[Dataset entries]
+ + + + +

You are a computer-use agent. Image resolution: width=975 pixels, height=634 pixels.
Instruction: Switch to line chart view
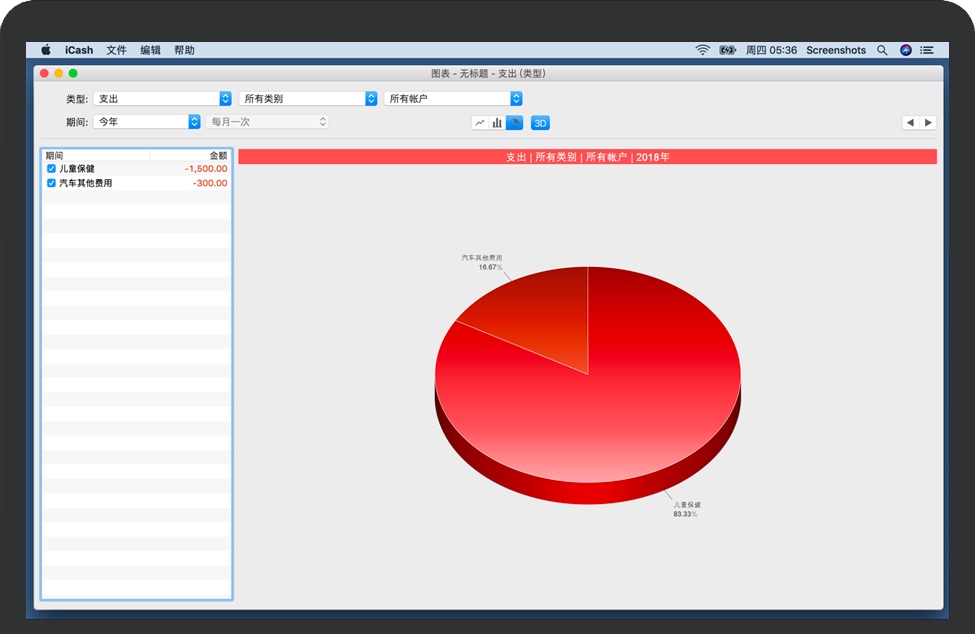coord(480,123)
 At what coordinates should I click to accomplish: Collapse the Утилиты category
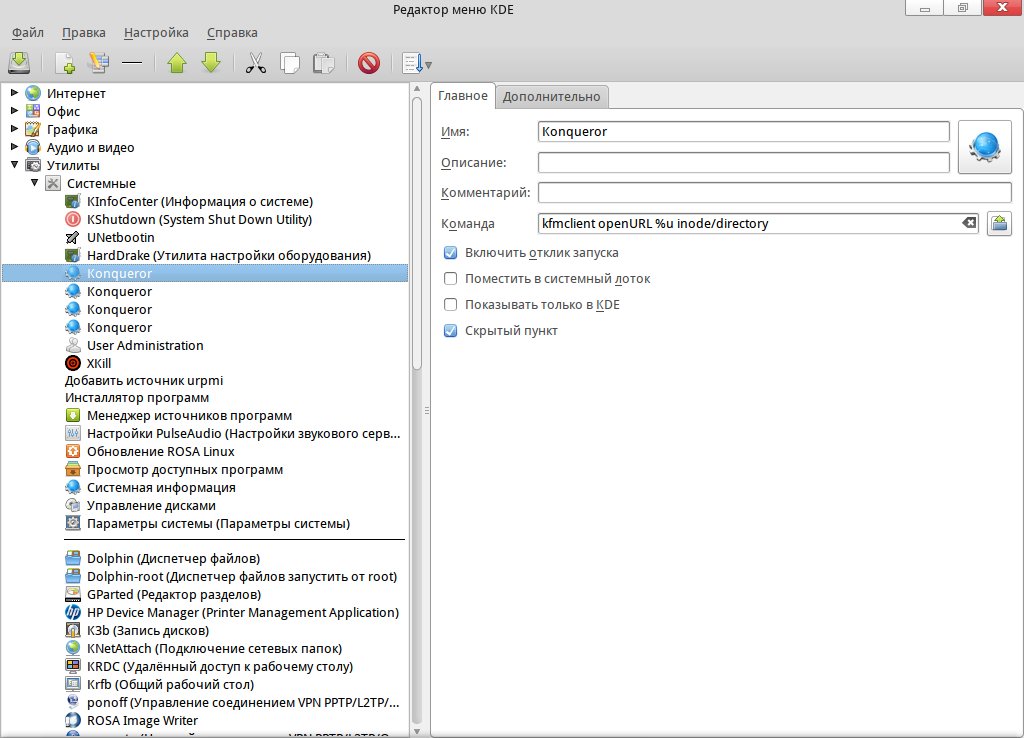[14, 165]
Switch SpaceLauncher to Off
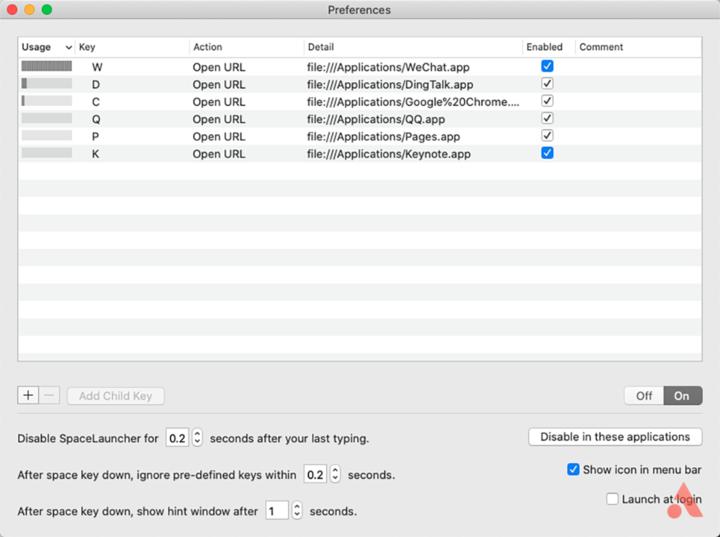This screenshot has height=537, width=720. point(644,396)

+ + + + +

#### Problem details:
Restate word for word the lines from the one holding "At what coordinates" down through the last line of the records above, and do not include the pictures.

#### Task solution:
 At what coordinates should I click to accomplish: Collapse the Утилиты category
[14, 165]
Switch SpaceLauncher to Off
This screenshot has height=537, width=720. point(644,396)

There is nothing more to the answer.